* [依頼]
以下の行のうち、文字列「link」を含むものをすべて抜き出せ。大文字と小文字は区別する。

++++++++

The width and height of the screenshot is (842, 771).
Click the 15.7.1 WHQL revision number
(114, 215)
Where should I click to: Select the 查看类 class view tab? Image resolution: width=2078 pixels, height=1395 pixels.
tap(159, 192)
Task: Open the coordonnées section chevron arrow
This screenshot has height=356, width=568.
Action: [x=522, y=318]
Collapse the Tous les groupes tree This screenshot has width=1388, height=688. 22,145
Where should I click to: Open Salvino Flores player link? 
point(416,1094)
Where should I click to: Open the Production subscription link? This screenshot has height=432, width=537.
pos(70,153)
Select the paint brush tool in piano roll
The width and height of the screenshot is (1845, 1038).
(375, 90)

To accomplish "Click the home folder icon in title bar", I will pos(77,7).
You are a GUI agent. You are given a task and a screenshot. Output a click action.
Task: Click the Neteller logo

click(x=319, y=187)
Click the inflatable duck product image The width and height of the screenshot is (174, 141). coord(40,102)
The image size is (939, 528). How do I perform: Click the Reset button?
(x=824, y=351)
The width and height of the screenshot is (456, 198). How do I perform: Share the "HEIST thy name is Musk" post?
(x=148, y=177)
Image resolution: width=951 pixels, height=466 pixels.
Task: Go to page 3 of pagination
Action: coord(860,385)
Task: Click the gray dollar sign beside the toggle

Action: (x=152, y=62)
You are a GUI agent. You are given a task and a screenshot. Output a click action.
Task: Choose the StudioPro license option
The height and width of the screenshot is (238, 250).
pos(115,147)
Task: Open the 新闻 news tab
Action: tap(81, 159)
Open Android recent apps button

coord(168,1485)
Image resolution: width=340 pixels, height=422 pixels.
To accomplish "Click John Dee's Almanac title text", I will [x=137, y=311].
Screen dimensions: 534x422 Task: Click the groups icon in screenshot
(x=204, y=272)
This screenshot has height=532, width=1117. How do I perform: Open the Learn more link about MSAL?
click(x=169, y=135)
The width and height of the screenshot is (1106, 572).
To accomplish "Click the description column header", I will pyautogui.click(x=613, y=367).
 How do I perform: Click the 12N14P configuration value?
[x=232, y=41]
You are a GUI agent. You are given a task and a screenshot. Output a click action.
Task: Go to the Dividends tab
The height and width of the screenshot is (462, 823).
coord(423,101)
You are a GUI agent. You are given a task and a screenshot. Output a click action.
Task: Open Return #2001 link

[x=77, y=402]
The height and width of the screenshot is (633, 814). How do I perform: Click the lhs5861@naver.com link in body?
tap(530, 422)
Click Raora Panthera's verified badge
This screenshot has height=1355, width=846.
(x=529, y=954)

++++++++

* [この課題の結果]
Where should I click to: Open Salvino Flores player link? 
Where should I click to: Open the Production subscription link? This screenshot has height=432, width=537.
This screenshot has height=532, width=1117. How do I perform: Open the Learn more link about MSAL?
Task: Open Return #2001 link
The height and width of the screenshot is (633, 814). How do I perform: Click the lhs5861@naver.com link in body?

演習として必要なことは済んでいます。